Deekan's Happy Ending:
I have no idea how many applications there may have been that listed Deekan on their wish lists. Being a Communications Coordinator myself, I know that the people who adopted him turned in an application that went through close scrutiny as to their care of their current dog, they passed a complete reference check, they passed a Home Safety Visit where the workers looked over their home physically and finally were approved to adopt. The Matchmaker group called me to tell me they had a couple with no children who had a Cairn that they wanted a companion for and they believed Deekan might fit the bill. That phone call was one of the worst that I have had from the group, since by now, I loved Deekan as my own. It also turned out to be one of the best phone calls to come in for Deekan. This couple came to my home with their cairn girl and it was instant love. Deekan never stopped to say good bye. He loved Katie and her family from the first minute that he met them. He is living happily ever after now in North Carolina with a new name - he is Duncan.
Deekan/Duncan was a lucky boy. He did not have to stay in the breeder facility to be a stud dog until he could not produce any more pups. I am thankful our group that scans the ads found him - I am thankful we HAVE these people that are doing this part of the work. We do not often hear about them or from them but they are doing a wonderful thing.
I had no idea what the rescue workers in our organization who go to the auctions or to breeder facilities and get the puppies from them went through. I still do not have an actual picture of their efforts but I have a personal image of what I saw, smelled and heard that makes me know that the group that does this work are strong. They have to be strong to keep on doing this. They are totally unsung heros in my book and I salute them with all of my heart.

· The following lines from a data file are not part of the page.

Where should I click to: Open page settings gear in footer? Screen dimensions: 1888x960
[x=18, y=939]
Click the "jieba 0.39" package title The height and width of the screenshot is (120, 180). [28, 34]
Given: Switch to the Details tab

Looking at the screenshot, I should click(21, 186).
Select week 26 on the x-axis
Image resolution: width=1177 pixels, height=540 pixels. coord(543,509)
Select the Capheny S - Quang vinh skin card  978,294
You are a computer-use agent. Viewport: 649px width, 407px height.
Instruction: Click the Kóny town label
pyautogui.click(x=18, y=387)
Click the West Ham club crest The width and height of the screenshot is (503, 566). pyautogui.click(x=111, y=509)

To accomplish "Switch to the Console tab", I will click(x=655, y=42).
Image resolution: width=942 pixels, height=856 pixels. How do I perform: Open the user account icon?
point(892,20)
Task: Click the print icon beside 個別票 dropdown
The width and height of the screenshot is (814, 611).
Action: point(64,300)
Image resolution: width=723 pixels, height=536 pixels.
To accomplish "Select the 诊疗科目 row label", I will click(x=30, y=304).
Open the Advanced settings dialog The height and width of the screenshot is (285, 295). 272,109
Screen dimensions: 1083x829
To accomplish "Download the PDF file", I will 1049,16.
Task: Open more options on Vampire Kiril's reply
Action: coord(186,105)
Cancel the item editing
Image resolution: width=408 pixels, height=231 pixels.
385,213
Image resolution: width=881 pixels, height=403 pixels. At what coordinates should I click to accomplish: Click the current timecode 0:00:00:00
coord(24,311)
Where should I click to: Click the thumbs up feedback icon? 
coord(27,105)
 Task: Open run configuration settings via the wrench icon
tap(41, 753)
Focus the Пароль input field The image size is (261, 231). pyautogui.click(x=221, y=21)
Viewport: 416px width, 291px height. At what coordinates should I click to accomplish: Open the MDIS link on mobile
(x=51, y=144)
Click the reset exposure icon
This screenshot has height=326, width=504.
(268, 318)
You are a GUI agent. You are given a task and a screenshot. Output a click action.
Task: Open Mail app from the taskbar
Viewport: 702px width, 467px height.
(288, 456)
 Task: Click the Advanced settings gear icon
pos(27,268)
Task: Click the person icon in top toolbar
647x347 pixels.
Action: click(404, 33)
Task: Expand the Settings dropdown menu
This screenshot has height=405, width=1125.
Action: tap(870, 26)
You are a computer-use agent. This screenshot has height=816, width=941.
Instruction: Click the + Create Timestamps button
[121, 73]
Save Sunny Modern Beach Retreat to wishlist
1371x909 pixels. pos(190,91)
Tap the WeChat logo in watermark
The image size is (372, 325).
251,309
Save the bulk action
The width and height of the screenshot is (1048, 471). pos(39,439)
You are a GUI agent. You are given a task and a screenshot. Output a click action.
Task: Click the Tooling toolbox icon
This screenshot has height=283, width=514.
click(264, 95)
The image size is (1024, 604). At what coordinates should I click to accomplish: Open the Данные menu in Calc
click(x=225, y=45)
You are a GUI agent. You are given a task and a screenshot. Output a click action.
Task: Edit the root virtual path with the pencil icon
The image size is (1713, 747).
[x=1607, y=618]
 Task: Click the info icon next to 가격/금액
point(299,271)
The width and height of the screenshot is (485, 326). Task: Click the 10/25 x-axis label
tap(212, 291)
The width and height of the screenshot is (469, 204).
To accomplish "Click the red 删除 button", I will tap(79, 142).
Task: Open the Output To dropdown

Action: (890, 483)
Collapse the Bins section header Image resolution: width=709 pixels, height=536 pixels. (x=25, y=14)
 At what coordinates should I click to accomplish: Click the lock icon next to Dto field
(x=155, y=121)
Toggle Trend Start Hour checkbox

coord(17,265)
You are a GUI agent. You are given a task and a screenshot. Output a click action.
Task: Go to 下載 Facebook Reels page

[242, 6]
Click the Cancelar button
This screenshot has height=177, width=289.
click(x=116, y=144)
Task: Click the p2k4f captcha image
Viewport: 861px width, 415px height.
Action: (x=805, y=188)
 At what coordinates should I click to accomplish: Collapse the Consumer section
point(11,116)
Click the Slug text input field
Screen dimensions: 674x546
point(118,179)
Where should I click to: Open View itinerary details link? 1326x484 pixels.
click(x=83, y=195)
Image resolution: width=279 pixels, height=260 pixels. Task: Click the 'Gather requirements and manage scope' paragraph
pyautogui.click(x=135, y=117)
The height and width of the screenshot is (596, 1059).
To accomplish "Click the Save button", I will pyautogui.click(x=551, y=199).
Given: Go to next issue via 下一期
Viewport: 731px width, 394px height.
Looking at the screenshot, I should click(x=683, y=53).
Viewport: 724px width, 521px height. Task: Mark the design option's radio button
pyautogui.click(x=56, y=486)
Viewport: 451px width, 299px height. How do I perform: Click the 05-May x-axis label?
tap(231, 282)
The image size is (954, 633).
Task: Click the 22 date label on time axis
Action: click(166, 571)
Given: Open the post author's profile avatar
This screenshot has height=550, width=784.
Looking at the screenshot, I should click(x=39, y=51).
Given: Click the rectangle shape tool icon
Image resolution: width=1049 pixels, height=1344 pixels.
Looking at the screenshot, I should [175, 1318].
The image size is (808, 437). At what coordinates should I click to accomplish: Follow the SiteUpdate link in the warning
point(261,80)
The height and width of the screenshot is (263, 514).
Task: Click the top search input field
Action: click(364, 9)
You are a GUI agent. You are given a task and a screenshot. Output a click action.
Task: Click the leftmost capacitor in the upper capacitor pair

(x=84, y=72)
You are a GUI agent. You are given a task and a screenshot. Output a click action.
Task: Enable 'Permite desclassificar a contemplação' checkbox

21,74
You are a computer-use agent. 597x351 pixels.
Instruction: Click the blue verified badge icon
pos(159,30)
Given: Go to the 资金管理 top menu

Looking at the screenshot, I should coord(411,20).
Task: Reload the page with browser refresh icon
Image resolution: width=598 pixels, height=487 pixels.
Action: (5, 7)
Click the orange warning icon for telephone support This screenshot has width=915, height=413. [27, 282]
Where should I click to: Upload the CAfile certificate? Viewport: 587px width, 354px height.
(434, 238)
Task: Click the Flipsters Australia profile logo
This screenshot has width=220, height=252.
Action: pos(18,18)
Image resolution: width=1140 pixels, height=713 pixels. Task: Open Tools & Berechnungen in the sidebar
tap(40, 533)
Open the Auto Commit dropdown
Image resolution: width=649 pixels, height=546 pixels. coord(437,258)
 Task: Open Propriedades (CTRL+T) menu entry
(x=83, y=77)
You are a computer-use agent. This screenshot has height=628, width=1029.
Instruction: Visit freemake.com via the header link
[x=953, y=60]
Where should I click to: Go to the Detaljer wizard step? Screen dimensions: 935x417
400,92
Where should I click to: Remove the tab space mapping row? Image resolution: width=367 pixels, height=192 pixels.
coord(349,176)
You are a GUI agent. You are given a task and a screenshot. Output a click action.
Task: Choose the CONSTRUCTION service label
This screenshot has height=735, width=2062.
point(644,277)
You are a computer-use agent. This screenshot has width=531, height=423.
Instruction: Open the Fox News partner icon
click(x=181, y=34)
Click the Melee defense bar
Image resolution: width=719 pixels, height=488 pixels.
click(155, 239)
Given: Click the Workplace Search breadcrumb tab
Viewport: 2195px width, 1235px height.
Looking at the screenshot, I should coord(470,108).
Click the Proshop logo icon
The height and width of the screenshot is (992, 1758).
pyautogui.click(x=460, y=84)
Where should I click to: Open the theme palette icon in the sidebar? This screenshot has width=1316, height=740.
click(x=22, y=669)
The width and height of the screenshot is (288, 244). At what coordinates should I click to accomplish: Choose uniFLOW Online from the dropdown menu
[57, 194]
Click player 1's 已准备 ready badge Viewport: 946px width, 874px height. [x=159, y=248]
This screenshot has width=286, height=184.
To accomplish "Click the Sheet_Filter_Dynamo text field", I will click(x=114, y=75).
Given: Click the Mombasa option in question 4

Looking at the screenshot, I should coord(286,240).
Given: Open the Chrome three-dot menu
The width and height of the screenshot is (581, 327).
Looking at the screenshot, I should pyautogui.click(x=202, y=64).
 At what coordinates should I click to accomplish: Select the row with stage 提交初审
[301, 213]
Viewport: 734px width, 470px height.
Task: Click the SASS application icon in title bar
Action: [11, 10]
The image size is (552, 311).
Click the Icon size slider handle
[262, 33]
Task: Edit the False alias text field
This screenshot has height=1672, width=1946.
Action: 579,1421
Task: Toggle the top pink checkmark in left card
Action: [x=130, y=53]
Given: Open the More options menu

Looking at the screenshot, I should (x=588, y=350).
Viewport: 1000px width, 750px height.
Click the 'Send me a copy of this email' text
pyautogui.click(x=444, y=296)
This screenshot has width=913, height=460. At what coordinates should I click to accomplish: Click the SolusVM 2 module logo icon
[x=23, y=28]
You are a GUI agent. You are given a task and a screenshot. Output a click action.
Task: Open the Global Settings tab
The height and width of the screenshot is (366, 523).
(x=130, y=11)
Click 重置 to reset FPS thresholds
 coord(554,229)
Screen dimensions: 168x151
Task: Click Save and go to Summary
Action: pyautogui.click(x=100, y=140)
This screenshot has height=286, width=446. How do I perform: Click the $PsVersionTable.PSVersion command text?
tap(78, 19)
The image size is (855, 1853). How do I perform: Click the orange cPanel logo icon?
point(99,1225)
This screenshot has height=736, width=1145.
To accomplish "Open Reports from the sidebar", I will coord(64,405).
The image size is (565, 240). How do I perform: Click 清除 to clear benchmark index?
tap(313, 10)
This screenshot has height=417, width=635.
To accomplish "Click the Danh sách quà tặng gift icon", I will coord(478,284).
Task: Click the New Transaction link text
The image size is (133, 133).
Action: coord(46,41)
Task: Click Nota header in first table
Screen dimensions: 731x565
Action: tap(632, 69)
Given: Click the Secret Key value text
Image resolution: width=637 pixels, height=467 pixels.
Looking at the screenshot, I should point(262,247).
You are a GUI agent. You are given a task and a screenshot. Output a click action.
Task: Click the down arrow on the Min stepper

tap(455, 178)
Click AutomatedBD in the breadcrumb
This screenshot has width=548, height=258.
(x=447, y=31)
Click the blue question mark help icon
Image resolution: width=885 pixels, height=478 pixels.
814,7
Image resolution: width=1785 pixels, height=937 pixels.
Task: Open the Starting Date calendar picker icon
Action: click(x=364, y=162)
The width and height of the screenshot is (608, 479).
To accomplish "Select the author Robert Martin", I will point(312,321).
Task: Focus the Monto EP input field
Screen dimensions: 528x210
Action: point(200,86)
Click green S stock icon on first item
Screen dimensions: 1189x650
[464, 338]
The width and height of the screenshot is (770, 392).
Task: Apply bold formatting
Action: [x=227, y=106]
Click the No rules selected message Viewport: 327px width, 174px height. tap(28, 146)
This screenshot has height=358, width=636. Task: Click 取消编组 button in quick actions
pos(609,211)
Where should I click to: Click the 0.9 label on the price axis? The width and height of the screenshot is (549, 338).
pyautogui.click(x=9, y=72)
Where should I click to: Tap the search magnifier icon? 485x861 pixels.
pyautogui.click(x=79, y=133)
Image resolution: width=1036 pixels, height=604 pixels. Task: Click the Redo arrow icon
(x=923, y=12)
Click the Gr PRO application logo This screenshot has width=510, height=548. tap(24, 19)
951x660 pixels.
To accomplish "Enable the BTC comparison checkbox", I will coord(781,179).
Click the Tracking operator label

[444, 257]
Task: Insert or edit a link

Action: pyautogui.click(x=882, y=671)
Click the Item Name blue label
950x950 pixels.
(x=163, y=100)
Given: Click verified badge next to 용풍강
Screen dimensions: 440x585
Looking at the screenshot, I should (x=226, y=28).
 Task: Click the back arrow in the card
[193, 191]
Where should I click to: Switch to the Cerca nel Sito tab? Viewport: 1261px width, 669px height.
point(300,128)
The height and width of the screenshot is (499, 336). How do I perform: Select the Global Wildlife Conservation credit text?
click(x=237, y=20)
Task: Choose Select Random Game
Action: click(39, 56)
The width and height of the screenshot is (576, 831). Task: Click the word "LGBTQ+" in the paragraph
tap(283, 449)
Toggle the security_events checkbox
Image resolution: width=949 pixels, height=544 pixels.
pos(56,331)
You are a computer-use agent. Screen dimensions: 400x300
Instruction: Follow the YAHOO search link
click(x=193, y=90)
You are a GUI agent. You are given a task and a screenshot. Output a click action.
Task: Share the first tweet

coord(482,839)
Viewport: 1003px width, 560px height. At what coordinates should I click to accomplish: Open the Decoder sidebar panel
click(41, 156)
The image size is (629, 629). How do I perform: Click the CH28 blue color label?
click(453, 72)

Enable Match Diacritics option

I had no idea that fostering could be rewarding. It is. With each thing that Deekan accomplished and improved in, I felt like a proud mama. I believe I gave his new owners a wonderful little companion for their girl. I did learn through Deekan (and I did foster one other pup as well that came in later from the same location that Deekan came from) that I am not cut out to be a foster mom. I love too strongly and do not release well. However, I can rescue and bring them in to someone else and will definitely keep doing this as needed.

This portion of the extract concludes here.